◆ WORK TO COMPLETE ◆
With both ends included, repeat exactly the lines of the entries below from the one containing "vinilakov@gmail.com (106, 1356)" down to the one containing "[Buscando en tienda...] (1043, 534)", and no others.

::: ENTRIES SUPPLIED :::

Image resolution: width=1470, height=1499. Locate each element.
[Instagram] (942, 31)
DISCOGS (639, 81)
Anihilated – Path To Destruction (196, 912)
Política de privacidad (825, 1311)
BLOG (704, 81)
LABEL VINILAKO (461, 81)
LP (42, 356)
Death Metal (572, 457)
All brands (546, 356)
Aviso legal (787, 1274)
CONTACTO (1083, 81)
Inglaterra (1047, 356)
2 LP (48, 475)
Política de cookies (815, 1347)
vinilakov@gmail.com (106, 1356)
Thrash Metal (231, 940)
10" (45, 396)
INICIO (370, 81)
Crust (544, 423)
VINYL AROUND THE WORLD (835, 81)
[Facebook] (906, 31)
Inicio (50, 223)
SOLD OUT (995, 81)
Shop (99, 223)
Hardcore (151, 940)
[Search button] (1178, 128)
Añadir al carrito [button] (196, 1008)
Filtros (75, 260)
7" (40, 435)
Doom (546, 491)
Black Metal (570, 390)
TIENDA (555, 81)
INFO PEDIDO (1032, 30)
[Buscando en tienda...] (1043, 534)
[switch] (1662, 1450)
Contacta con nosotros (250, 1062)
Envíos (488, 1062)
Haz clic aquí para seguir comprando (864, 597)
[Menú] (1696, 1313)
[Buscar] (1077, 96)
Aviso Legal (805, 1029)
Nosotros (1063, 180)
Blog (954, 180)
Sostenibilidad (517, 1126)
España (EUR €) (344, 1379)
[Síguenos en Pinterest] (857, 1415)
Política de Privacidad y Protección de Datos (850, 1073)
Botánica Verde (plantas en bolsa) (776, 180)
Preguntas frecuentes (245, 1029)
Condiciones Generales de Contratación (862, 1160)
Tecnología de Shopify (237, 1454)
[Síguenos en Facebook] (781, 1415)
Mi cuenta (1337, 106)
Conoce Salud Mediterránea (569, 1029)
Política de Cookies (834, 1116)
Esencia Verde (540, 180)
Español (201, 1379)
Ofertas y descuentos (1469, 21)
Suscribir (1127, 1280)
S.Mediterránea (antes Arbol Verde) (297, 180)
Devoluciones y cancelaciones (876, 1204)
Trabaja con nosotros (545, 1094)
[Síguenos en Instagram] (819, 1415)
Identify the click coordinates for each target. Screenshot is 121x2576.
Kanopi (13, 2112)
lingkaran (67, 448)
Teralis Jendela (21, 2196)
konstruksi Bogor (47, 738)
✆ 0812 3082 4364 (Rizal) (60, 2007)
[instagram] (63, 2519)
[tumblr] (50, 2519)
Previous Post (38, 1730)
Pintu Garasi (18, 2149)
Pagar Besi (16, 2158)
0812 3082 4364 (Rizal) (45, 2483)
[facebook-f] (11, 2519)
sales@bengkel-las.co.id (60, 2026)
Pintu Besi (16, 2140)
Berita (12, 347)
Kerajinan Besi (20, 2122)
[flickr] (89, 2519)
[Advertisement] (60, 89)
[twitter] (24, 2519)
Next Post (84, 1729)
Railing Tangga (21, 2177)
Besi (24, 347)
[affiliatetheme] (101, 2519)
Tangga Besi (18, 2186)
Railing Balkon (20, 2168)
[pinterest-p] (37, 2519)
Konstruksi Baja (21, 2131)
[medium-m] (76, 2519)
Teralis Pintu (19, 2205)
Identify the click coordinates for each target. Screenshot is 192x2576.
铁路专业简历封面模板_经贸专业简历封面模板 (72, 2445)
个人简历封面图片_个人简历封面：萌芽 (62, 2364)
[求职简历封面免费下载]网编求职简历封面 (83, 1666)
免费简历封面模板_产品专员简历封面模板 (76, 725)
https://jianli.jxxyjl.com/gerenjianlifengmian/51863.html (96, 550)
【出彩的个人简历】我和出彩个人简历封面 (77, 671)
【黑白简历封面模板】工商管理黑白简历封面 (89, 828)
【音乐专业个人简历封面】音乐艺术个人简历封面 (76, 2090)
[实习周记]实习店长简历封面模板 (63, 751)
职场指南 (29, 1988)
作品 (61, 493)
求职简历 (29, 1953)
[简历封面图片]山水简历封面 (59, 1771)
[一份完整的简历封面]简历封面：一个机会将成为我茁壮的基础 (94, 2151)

:::

◆ YOUR RESPONSE ◆
vinilakov@gmail.com (106, 1356)
Thrash Metal (231, 940)
10" (45, 396)
INICIO (370, 81)
Crust (544, 423)
VINYL AROUND THE WORLD (835, 81)
[Facebook] (906, 31)
Inicio (50, 223)
SOLD OUT (995, 81)
Shop (99, 223)
Hardcore (151, 940)
[Search button] (1178, 128)
Añadir al carrito [button] (196, 1008)
Filtros (75, 260)
7" (40, 435)
Doom (546, 491)
Black Metal (570, 390)
TIENDA (555, 81)
INFO PEDIDO (1032, 30)
[Buscando en tienda...] (1043, 534)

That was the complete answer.